Two lines below mark the span: the one containing "You are a GUI" and the one containing "The image size is (966, 811).". Set down both, plus every line between, exactly as they stand, and nothing else.

→ Data for processing:
########################################
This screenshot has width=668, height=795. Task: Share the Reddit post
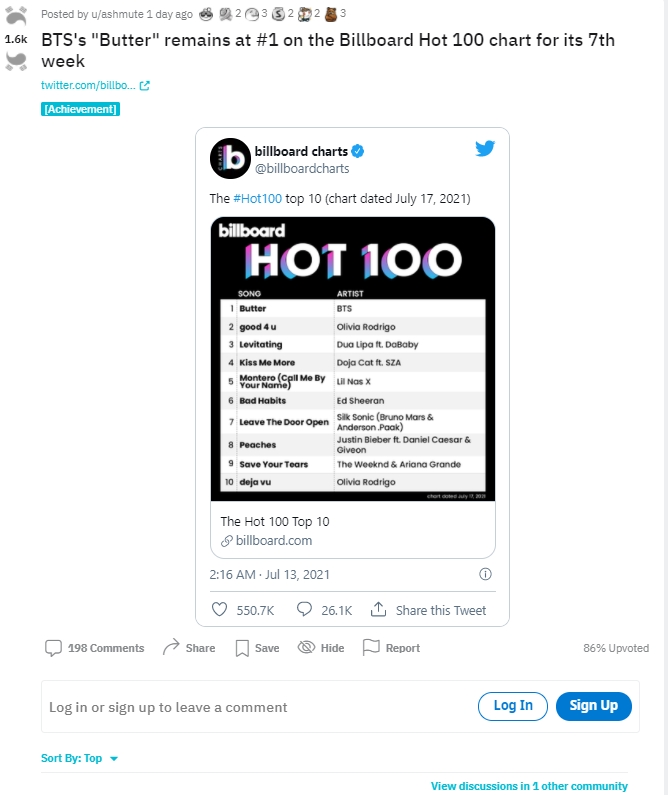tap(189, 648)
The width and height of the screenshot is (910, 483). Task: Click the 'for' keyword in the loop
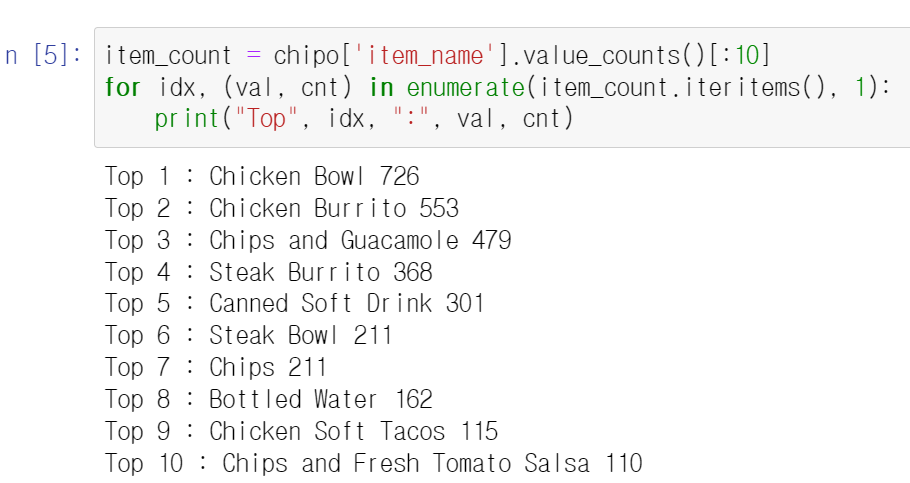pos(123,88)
########################################
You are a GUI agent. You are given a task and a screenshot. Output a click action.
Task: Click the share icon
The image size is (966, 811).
########################################
→ Result of the task:
You are a GUI agent. You are given a task and a screenshot. Output a click action.
Task: Click the share icon
The image size is (966, 811).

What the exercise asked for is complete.